Pathogenic fungi pose a huge and growing threat to global food security. Currently, we protect our crops against fungal disease by spraying them with anti-fungal chemistries, also known as fungicides.
However, the growing threat of microbial resistance against these chemistries requires continuous development of new fungicides. A consortium of researchers from the University of Exeter, led by Professor Gero Steinberg, combined their expertise to join the fight against plant pathogenic fungi.
In a recent publication, in the prestigious scientific journal Nature Communications, they report the identification of novel mono-alkyl chain lipophilic cations (MALCs) in protecting crops against Septoria tritici blotch in wheat and rice blast disease.

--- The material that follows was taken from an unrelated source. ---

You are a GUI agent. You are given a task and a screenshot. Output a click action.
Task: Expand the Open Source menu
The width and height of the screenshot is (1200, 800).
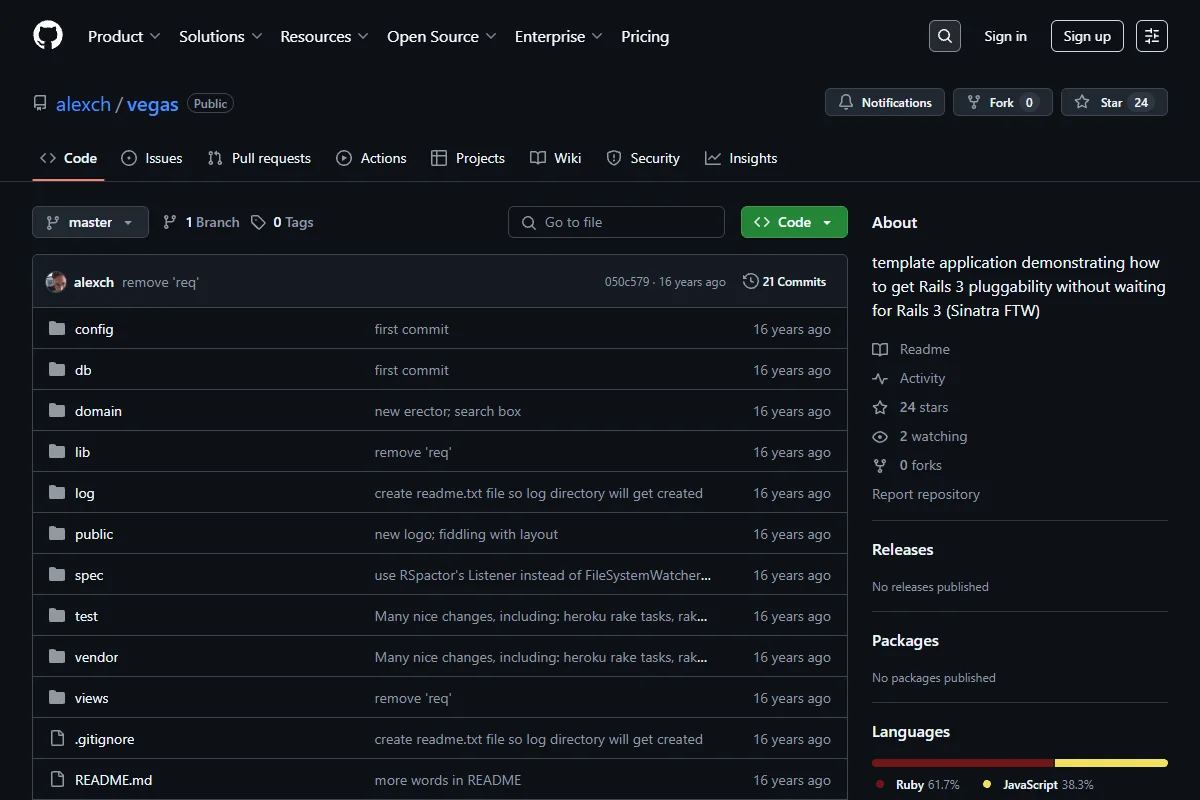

These diseases challenge temperate-grown wheat and rice, respectively, and so jeopardize the security of our two most important calorie crops.
The scientists’ journey started with the discovery that MALCs inhibit the activity of fungal mitochondria. Mitochondria are the cellular “power-house”, required to provide the “fuel” for all essential processes in the pathogen. By inhibiting an essential pathway in mitochondria, MALCs cut down the cellular energy supply, which eventually kills the pathogen.
Whilst Steinberg and colleagues show that this “mode of action” is common to the various MALCs tested, and effective against plant pathogenic fungi, one MALC that they synthesized and named C18-SMe2+ showed unexpected additional modes of action.
Firstly, C18-SMe2+ generates aggressive molecules inside the mitochondria, which target life-essential fungal proteins, and in turn initiate a “self-destruction” program, which ultimately results in “cellular suicide” of the fungus.
Secondly, when applied to crop plants, C18-SMe2+ “alerts” the plant defense system, which prepares the crop for subsequent attack, thereby increasing the armoury of the plant against the intruder.
Most importantly, the Exeter researchers demonstrate that C18-SMe2+ shows no toxicity to plants and is less toxic to aquatic organisms and human cells than existing fungicides sprayed used in the field today.